■ Reading passage ■

13 February 2015

Feasts


I have been reading a most interesting book this week, the detail of which I will share later in the month.  The author describes an interview she held, back in 1991, about virtual reality which in those days was pretty much unheard of.  The author asked the question "Aren't you worried that people will get addicted?"  The reply and emphatic No - for one reason: Texture.  Any scenario could potentially be created, you could be anyone or anything you wanted to be but there is no texture which as animals, we crave, it keeps us rooted and grounded.  A life lived fast with labour saving devices* can strip us of texture.  The 'old' tasks growing food, baking bread, preserving food are our interaction with the natural world in a mutually beneficial way.  Real comfort food.

We have, as part of our learning, been finding out about the many, varied and interesting festivals and traditions observed around the world.  It has been interesting to note as we observe and celebrate them not only the similarity between the different festivals but also how many are centred around food.   In many ways this is hardly surprising given how old some of these festivals are likely to be and how vital food production was to our ancestors.

Item position entries:
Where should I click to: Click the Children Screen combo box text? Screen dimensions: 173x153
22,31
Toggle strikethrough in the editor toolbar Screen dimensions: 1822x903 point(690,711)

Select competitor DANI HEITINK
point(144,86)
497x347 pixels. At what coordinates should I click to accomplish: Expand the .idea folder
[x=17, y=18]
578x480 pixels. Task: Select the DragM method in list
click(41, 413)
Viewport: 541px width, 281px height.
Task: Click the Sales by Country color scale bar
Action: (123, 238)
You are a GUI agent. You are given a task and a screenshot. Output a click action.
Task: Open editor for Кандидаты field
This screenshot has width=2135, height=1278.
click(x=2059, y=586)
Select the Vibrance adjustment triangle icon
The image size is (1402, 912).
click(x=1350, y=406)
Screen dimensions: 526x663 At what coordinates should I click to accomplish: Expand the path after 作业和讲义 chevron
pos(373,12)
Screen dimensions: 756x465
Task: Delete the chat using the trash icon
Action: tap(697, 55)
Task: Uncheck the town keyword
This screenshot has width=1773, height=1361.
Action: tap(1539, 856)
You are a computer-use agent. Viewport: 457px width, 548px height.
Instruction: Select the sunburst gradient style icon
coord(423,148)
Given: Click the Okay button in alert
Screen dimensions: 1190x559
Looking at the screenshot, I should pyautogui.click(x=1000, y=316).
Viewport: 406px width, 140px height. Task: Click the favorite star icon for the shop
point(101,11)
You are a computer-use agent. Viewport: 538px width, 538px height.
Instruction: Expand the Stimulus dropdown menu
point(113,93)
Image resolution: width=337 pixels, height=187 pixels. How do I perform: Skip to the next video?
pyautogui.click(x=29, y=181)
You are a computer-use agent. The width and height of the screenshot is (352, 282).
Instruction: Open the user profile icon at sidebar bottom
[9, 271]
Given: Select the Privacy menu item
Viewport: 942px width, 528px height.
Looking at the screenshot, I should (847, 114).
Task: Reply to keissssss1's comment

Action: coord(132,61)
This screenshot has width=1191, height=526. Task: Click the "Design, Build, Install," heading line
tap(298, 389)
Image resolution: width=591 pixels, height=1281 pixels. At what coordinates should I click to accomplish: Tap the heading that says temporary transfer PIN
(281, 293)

■ Work to be completed ■
Please print the whole Feasts post above again, word for word.

■ Finished answer ■
13 February 2015

Feasts


I have been reading a most interesting book this week, the detail of which I will share later in the month.  The author describes an interview she held, back in 1991, about virtual reality which in those days was pretty much unheard of.  The author asked the question "Aren't you worried that people will get addicted?"  The reply and emphatic No - for one reason: Texture.  Any scenario could potentially be created, you could be anyone or anything you wanted to be but there is no texture which as animals, we crave, it keeps us rooted and grounded.  A life lived fast with labour saving devices* can strip us of texture.  The 'old' tasks growing food, baking bread, preserving food are our interaction with the natural world in a mutually beneficial way.  Real comfort food.

We have, as part of our learning, been finding out about the many, varied and interesting festivals and traditions observed around the world.  It has been interesting to note as we observe and celebrate them not only the similarity between the different festivals but also how many are centred around food.   In many ways this is hardly surprising given how old some of these festivals are likely to be and how vital food production was to our ancestors.